Here is a screenshot of the Washington Post editorial today on the NIF news.  (I hope this is okay, in terms of the rule about posting just links to commercial websites - this is really just a screenshot archive, quite safe to click on):

https://archive.ph/vS6fX

 

[exchemist]

9 hours ago, TheVat said:

Here is a screenshot of the Washington Post editorial today on the NIF news.  (I hope this is okay, in terms of the rule about posting just links to commercial websites - this is really just a screenshot archive, quite safe to click on):

https://archive.ph/vS6fX

 

An excellent editorial that expresses very clearly and concisely the reservations some of us have been trying to articulate about this announcement:

- the huge gap between laser beam energy input and the power needed to run the lasers,

- the huge and yet-to-be addressed challenges in capturing the energy released and converting it into steam to run a turbine,

- the issue, once all that is solved, of bringing the costs down to a scale that enable the technology to become economic,

- and finally, given that all the above will take decades of further work with a still uncertain prospect of success, the risk the paper clearly sees of people taking fusion as yet another excuse for procrastinating on the urgent issue of decarbonising the world's economy as soon as we possibly can, using the renewable energy technologies that we have in our hands already.

  

[Sensei]

The essential key to performing effective fusion is ultra perfect mirrors that will reflect as much light as possible from them toward to the center.

 

[exchemist]

5 hours ago, Sensei said:

The essential key to performing effective fusion is ultra perfect mirrors that will reflect as much light as possible from them toward to the center.

 

That seems a rather peculiar statement. Can you explain it? Because most articles I have read say the key is confinement of the plasma, in a dense enough state for fusion to occur. 

[mistermack]

1 hour ago, exchemist said:

That seems a rather peculiar statement. Can you explain it? Because most articles I have read say the key is confinement of the plasma, in a dense enough state for fusion to occur. 
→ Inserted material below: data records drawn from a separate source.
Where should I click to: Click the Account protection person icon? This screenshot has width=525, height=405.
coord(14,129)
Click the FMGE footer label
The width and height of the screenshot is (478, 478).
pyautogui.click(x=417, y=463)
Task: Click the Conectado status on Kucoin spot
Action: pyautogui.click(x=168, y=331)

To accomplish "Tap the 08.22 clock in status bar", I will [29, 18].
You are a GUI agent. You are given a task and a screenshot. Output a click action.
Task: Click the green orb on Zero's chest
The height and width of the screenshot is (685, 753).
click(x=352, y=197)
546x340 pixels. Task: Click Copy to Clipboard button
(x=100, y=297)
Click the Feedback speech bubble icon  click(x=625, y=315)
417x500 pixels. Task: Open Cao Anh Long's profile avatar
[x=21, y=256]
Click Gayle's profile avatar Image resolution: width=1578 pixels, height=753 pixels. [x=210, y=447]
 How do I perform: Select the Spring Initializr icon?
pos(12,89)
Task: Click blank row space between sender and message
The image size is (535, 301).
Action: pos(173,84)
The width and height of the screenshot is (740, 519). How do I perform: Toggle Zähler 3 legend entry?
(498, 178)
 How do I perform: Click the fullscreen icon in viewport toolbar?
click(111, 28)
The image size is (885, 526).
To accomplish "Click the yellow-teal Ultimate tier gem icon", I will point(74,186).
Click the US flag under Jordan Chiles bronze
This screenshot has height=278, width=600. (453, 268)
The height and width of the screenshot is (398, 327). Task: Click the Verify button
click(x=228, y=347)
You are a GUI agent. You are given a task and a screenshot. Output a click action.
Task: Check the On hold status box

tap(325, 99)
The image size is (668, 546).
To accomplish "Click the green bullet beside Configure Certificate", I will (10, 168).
I wondered about that. The key is the combination of plasma density and temperature. If you create temperatures high enough, you can do with less density. In the favoured tritium/deuterium fuelled reaction, a lot of the heat produced is lost very quickly via high energy neutrons, which can't be kept in the plasma using magnetic fields. Maybe mirrors could be used, to reflect them back towards the centre and maintain higher temperatures?  I don't know anything about reflecting neutrons, so that's just speculation. 

[MigL]

Inertial confinement uses a pellettised Tritium target , and the lasers provide the high temperatures to momentarily 'ignite' fusion.
Wondering how difficult it would be to use a magnetically confined torus target, and provide the initial temperature with lasers, but then, rely on the 'ignited' fusion reaction to sustain reaction temperatures in the magnetically confined torus.

The neutron problem seems almost trivial ( but maybe the engineering is not ).
A heavy water moderator is used to slow the neutrons and form tritium from the deuterium, ensuring a self-generating supply of fuel.